## Data to process
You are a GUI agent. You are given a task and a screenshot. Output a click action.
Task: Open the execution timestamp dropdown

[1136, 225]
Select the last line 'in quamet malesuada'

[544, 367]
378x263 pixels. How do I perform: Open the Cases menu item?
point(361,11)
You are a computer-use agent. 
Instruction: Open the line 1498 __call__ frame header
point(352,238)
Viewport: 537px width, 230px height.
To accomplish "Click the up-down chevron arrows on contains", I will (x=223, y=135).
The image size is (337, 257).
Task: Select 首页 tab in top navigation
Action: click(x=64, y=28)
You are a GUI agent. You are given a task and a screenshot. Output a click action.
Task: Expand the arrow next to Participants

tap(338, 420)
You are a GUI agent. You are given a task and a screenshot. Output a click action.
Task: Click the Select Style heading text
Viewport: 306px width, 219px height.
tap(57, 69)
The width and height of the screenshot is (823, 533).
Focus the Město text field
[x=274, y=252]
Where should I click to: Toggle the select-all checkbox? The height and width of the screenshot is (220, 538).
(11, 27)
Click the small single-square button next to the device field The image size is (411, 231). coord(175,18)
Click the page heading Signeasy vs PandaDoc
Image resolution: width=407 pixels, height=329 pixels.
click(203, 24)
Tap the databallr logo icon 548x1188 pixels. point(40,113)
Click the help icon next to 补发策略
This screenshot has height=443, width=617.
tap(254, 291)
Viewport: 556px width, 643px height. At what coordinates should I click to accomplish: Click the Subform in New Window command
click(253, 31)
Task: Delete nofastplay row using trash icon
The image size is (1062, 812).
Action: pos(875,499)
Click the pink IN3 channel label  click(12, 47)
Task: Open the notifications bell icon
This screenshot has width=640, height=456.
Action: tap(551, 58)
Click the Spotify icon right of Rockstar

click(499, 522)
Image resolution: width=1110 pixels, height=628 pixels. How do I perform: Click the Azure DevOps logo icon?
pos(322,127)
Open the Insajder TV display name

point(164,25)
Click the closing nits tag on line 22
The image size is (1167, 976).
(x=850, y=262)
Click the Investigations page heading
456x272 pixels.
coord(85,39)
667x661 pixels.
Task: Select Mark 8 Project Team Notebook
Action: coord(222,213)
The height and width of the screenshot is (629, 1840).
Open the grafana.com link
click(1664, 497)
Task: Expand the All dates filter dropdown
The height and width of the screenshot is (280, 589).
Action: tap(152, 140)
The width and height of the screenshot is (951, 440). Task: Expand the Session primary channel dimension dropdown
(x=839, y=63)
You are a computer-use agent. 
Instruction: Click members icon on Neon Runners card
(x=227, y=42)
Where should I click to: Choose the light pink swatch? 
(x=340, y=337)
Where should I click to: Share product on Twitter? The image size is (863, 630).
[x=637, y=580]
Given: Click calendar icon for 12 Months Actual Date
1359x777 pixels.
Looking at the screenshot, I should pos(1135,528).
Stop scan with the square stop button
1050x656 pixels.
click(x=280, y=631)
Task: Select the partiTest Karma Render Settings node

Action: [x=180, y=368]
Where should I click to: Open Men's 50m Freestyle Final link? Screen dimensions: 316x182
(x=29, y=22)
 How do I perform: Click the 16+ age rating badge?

## Problem statement
Your reply should consist of the records, duplicated exactly.

## Answer section
You are a GUI agent. You are given a task and a screenshot. Output a click action.
Task: Open the execution timestamp dropdown

[1136, 225]
Select the last line 'in quamet malesuada'

[544, 367]
378x263 pixels. How do I perform: Open the Cases menu item?
point(361,11)
You are a computer-use agent. 
Instruction: Open the line 1498 __call__ frame header
point(352,238)
Viewport: 537px width, 230px height.
To accomplish "Click the up-down chevron arrows on contains", I will (x=223, y=135).
The image size is (337, 257).
Task: Select 首页 tab in top navigation
Action: click(x=64, y=28)
You are a GUI agent. You are given a task and a screenshot. Output a click action.
Task: Expand the arrow next to Participants

tap(338, 420)
You are a GUI agent. You are given a task and a screenshot. Output a click action.
Task: Click the Select Style heading text
Viewport: 306px width, 219px height.
tap(57, 69)
The width and height of the screenshot is (823, 533).
Focus the Město text field
[x=274, y=252]
Where should I click to: Toggle the select-all checkbox? The height and width of the screenshot is (220, 538).
(11, 27)
Click the small single-square button next to the device field The image size is (411, 231). coord(175,18)
Click the page heading Signeasy vs PandaDoc
Image resolution: width=407 pixels, height=329 pixels.
click(203, 24)
Tap the databallr logo icon 548x1188 pixels. point(40,113)
Click the help icon next to 补发策略
This screenshot has height=443, width=617.
tap(254, 291)
Viewport: 556px width, 643px height. At what coordinates should I click to accomplish: Click the Subform in New Window command
click(253, 31)
Task: Delete nofastplay row using trash icon
The image size is (1062, 812).
Action: pos(875,499)
Click the pink IN3 channel label  click(12, 47)
Task: Open the notifications bell icon
This screenshot has width=640, height=456.
Action: tap(551, 58)
Click the Spotify icon right of Rockstar

click(499, 522)
Image resolution: width=1110 pixels, height=628 pixels. How do I perform: Click the Azure DevOps logo icon?
pos(322,127)
Open the Insajder TV display name

point(164,25)
Click the closing nits tag on line 22
The image size is (1167, 976).
(x=850, y=262)
Click the Investigations page heading
456x272 pixels.
coord(85,39)
667x661 pixels.
Task: Select Mark 8 Project Team Notebook
Action: coord(222,213)
The height and width of the screenshot is (629, 1840).
Open the grafana.com link
click(1664, 497)
Task: Expand the All dates filter dropdown
The height and width of the screenshot is (280, 589).
Action: tap(152, 140)
The width and height of the screenshot is (951, 440). Task: Expand the Session primary channel dimension dropdown
(x=839, y=63)
You are a computer-use agent. 
Instruction: Click members icon on Neon Runners card
(x=227, y=42)
Where should I click to: Choose the light pink swatch? 
(x=340, y=337)
Where should I click to: Share product on Twitter? The image size is (863, 630).
[x=637, y=580]
Given: Click calendar icon for 12 Months Actual Date
1359x777 pixels.
Looking at the screenshot, I should pos(1135,528).
Stop scan with the square stop button
1050x656 pixels.
click(x=280, y=631)
Task: Select the partiTest Karma Render Settings node

Action: [x=180, y=368]
Where should I click to: Open Men's 50m Freestyle Final link? Screen dimensions: 316x182
(x=29, y=22)
 How do I perform: Click the 16+ age rating badge?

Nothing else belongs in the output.